Louise on 'Don't hate the influencer, hate the brand'
Last night, a good friend said to me “You know what? Let’s be honest – the influencer market is a total load of rubbish”. I must be honest – to an extent, I sort of agree, which is ironic seeing as I own a social communications agency that frequently discusses the value of influencer marketing as part of the service we offer. But it is true. It is an unashamedly messy, unstructured & haphazard market of hoping and praying. When brands aren’t sending out product left, right and centre in the hope that influencers will make them Insta-famous for free (doesn't happen), influencers are making the market with ludicrous pricing strategies and generic, product-centric posts.
Having at one point been considered an 'influencer' myself, I feel that I am justified in writing this article, having been on both sides of the coin – the influencer and the agency that works for the brand.
Having a ‘following’
In reality, having ‘followers’ means you have a channel that can grab the attention of other individuals online. I believe brands are finally starting to understand that if they want to tap into this attention these influencers have spent so much time and energy building, then they must pay for coverage (and in reality, unless your product or service is being gifted and is exorbitantly expensive, then so they should).
But one thing about attention: we must not pretend it is long-lived or something that hangs around. When you are scrolling down your Instagram, how long do you spend on each person? 1 second? 2 seconds? Answer: not long. And if you decide to stop, stare and low and behold READ? Well, god forbid that an influencer would use an #ad or #spon in their caption. Cue eyes rolling into the back of our heads Lucy Watson style the second we see any sponsorship. We just HATE it. All of us. Lets not pretend we don't.
And I've been thinking - why is this? And I think the answer is this: we so often feel cheated out of these valuable moments of attention that we so delicately choose to spend on that individual if they are selling or pushing a product and pushing it into your psyche when you didn't ask for it.
Does today's society hate #ad because they are jealous of the influencers? Jealous of their seemingly perfect lives, looking groomed to the heavens with their perfectly frothy flat white in their right hand, extortionately expensive camera in their left hand, 50 packages of free product on their doorsteps and blow dries and hotel stays on tap? Maybe.
Or does society hate influencers #spon because we as individuals hate being sold to, knowing that the influencer probably doesn’t really like that product at all and would never really use the product in real life (even though they swear they would only push products they would use)? Yes, almost certainly. And when the #spon is hidden amongst another 20 hashtags? Well, don’t get us started on that.
One thing however, is clear is this: influencer marketing and sponsored posts are on the increase. We are going to see more and more brands trying to work with influencers to sell their products.

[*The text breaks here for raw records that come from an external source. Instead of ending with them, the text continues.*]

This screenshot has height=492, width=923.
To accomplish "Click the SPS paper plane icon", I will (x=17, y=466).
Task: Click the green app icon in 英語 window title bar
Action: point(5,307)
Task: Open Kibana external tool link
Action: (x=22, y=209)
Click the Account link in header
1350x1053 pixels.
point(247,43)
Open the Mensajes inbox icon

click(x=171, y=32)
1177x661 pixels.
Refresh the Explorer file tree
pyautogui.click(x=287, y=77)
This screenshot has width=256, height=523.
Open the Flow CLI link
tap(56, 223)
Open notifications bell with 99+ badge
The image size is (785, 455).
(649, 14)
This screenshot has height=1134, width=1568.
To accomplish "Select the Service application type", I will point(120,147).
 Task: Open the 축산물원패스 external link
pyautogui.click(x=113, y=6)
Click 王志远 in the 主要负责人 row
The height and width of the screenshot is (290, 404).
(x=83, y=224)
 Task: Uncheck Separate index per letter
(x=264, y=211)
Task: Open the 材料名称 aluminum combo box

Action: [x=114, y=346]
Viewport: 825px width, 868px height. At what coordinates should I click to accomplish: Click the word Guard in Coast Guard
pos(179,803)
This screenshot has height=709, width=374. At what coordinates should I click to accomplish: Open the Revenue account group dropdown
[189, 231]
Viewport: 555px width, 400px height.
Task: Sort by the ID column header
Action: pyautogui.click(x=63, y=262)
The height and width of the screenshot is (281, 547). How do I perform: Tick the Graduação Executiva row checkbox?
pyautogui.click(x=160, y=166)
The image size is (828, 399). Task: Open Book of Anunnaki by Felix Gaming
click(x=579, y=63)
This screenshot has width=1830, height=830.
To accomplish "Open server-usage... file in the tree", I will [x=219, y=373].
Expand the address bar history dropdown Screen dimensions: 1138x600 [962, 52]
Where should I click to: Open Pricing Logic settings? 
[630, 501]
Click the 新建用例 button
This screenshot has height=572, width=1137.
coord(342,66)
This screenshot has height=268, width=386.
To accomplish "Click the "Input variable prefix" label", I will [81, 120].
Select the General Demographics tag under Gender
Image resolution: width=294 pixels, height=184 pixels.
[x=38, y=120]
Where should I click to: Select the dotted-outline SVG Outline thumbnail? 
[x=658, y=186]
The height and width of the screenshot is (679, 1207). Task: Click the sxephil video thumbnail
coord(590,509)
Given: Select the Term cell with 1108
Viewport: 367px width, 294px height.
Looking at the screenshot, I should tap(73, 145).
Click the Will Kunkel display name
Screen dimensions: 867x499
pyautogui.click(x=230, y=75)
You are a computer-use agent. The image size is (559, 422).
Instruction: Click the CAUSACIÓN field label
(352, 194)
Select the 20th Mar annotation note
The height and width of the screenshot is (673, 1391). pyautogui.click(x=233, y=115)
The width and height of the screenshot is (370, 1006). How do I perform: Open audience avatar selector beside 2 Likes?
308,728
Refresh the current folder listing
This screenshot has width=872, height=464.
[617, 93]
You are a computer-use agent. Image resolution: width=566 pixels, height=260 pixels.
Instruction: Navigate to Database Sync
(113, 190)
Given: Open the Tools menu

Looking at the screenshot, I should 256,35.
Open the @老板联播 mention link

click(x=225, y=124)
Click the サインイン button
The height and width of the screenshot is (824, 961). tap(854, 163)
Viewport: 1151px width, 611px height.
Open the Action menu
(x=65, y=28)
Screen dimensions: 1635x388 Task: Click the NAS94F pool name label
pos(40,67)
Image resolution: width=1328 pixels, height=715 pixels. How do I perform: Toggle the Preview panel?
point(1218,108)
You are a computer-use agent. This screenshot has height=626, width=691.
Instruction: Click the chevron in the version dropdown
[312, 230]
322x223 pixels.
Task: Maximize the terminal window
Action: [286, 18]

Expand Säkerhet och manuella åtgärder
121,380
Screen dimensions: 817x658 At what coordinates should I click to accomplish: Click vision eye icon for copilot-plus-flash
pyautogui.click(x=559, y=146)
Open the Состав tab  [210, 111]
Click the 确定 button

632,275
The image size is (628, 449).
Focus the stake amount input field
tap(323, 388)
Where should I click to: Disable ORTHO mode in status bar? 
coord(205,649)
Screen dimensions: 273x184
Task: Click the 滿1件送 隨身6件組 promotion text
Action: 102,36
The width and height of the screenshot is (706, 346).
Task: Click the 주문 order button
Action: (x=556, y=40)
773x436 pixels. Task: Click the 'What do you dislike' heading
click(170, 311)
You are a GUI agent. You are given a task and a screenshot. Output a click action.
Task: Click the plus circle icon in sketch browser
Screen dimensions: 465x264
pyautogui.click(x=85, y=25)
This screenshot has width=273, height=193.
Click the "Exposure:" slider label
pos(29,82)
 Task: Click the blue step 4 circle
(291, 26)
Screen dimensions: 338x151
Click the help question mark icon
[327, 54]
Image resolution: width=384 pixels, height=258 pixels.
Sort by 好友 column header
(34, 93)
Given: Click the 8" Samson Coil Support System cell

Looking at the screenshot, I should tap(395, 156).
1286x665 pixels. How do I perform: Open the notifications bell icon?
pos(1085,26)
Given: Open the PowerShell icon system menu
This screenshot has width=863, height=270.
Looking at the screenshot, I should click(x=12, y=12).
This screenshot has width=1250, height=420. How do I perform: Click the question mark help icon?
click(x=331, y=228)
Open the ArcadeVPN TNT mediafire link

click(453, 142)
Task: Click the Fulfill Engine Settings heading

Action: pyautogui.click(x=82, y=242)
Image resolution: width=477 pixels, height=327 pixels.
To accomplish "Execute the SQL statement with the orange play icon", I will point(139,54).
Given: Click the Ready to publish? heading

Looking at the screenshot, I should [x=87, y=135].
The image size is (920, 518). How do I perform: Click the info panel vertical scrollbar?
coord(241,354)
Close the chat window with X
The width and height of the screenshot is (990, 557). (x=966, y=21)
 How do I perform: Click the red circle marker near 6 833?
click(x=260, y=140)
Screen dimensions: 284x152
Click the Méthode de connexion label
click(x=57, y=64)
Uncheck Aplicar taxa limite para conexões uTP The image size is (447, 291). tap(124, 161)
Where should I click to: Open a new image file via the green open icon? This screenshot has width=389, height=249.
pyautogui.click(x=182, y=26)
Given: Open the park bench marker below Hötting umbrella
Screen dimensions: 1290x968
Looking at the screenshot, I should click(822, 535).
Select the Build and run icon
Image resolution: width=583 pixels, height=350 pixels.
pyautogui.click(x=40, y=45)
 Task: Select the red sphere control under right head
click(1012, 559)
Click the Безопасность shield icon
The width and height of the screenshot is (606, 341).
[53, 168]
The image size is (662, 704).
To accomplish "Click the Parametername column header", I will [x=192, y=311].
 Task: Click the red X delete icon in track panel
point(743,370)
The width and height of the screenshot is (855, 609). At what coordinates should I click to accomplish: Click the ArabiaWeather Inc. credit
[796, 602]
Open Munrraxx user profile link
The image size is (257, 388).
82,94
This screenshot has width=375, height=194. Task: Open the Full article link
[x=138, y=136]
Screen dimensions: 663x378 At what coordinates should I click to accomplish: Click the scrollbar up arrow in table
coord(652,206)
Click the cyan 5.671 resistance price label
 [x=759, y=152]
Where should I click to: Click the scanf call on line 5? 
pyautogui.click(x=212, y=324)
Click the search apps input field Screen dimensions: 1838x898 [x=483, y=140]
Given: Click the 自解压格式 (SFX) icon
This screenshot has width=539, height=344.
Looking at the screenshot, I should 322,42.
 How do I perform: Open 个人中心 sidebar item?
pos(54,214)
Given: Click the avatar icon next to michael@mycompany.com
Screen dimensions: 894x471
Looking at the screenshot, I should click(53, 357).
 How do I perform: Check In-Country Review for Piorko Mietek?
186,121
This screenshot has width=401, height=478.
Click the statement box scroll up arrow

And so unless something changes, attitudes towards influencers AND brands are going to only become increasingly negative.
Don’t hate the influencer
Whilst perhaps generalising, I would like to say that generally, I do not think that the influencers are really the issue here.
Don't get me wrong, vast numbers of them make my blood boil with them sharing inappropriate moments that I believe should be kept private or pushing products that they clearly would never use on a day-to-day basis (TeaTox, I'm looking at you). But having been on the other side, I am the first to say that genuinely passionate and hard-working influencers deserve to be compensated and reimbursed for the time and energy they have spent, and spend every day, building their brands and nurturing their audiences.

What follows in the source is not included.